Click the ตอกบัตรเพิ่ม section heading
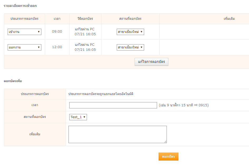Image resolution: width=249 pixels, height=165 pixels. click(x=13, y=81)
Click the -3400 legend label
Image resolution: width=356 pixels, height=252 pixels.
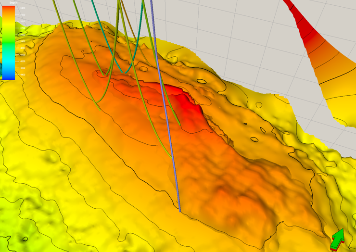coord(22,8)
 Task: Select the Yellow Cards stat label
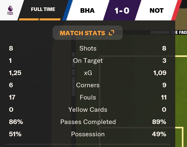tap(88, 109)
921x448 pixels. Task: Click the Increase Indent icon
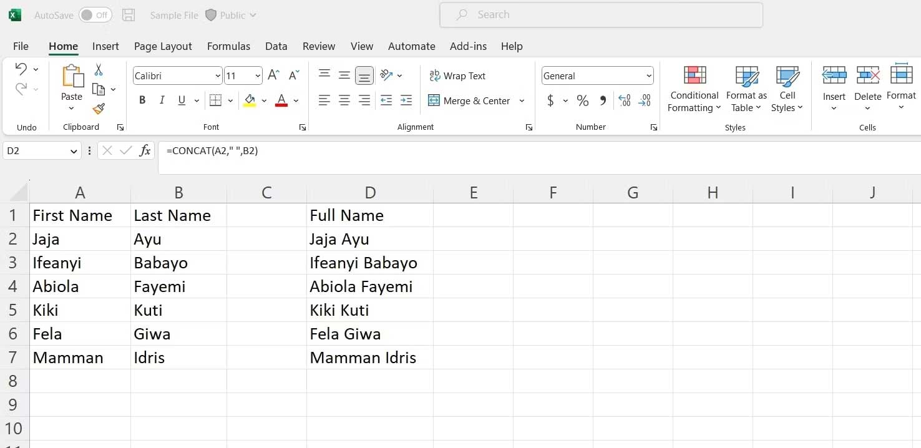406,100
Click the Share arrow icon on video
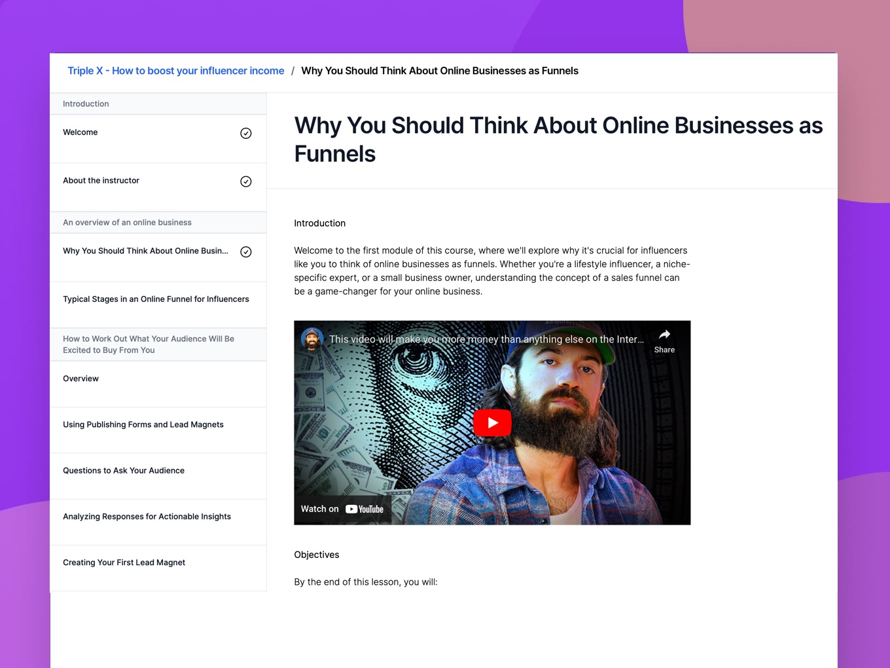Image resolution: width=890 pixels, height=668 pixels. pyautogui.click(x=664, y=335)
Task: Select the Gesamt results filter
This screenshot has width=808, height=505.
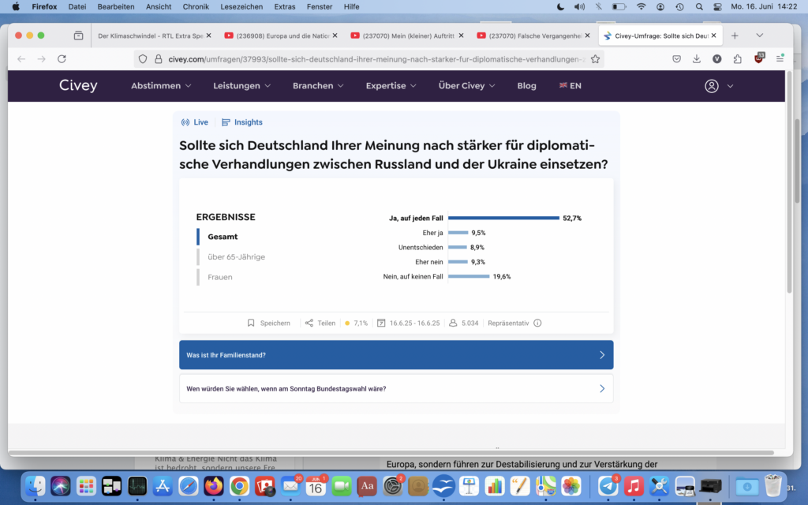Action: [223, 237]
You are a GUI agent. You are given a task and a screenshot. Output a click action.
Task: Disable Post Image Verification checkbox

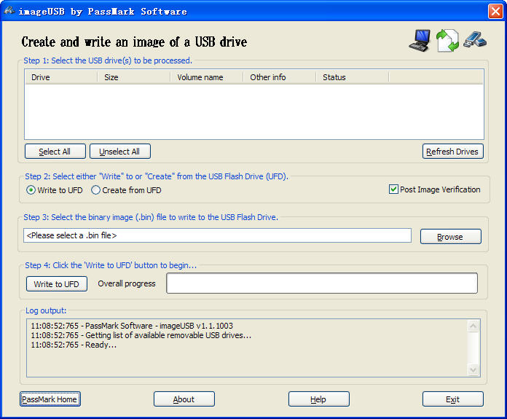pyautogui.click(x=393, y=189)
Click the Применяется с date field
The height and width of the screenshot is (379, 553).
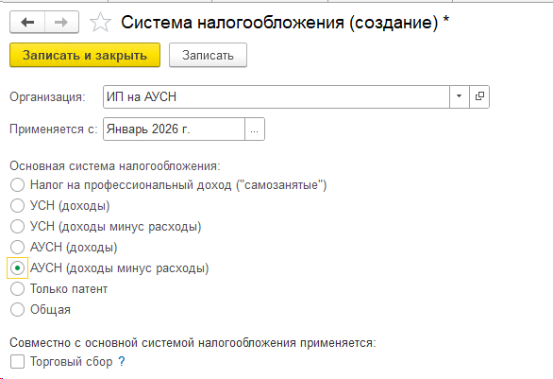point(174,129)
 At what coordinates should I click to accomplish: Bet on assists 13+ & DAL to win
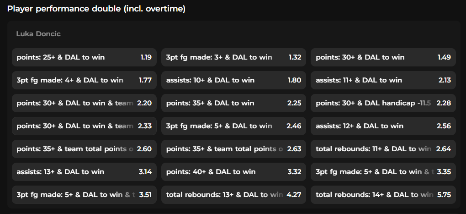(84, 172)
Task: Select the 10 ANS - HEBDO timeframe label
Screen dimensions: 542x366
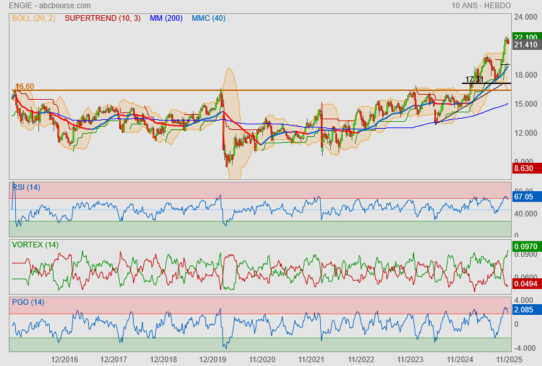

□ □ □ □ □ □ □

▶ Your instructions
Repeat the listing above word for word, omitting the pictures.

▶ Solution to this exercise
Click the ตอกบัตรเพิ่ม section heading
Image resolution: width=249 pixels, height=165 pixels. click(x=13, y=81)
Click the -3400 legend label
Image resolution: width=356 pixels, height=252 pixels.
coord(22,8)
 Task: Select the Yellow Cards stat label
tap(88, 109)
921x448 pixels. Task: Click the Increase Indent icon
406,100
Click the Share arrow icon on video
Image resolution: width=890 pixels, height=668 pixels. pyautogui.click(x=664, y=335)
Task: Select the Gesamt results filter
This screenshot has width=808, height=505.
Action: [223, 237]
You are a GUI agent. You are given a task and a screenshot. Output a click action.
Task: Disable Post Image Verification checkbox

pyautogui.click(x=393, y=189)
Click the Применяется с date field
The height and width of the screenshot is (379, 553).
point(174,129)
 At what coordinates should I click to accomplish: Bet on assists 13+ & DAL to win
(84, 172)
Task: Select the 10 ANS - HEBDO timeframe label
Screen dimensions: 542x366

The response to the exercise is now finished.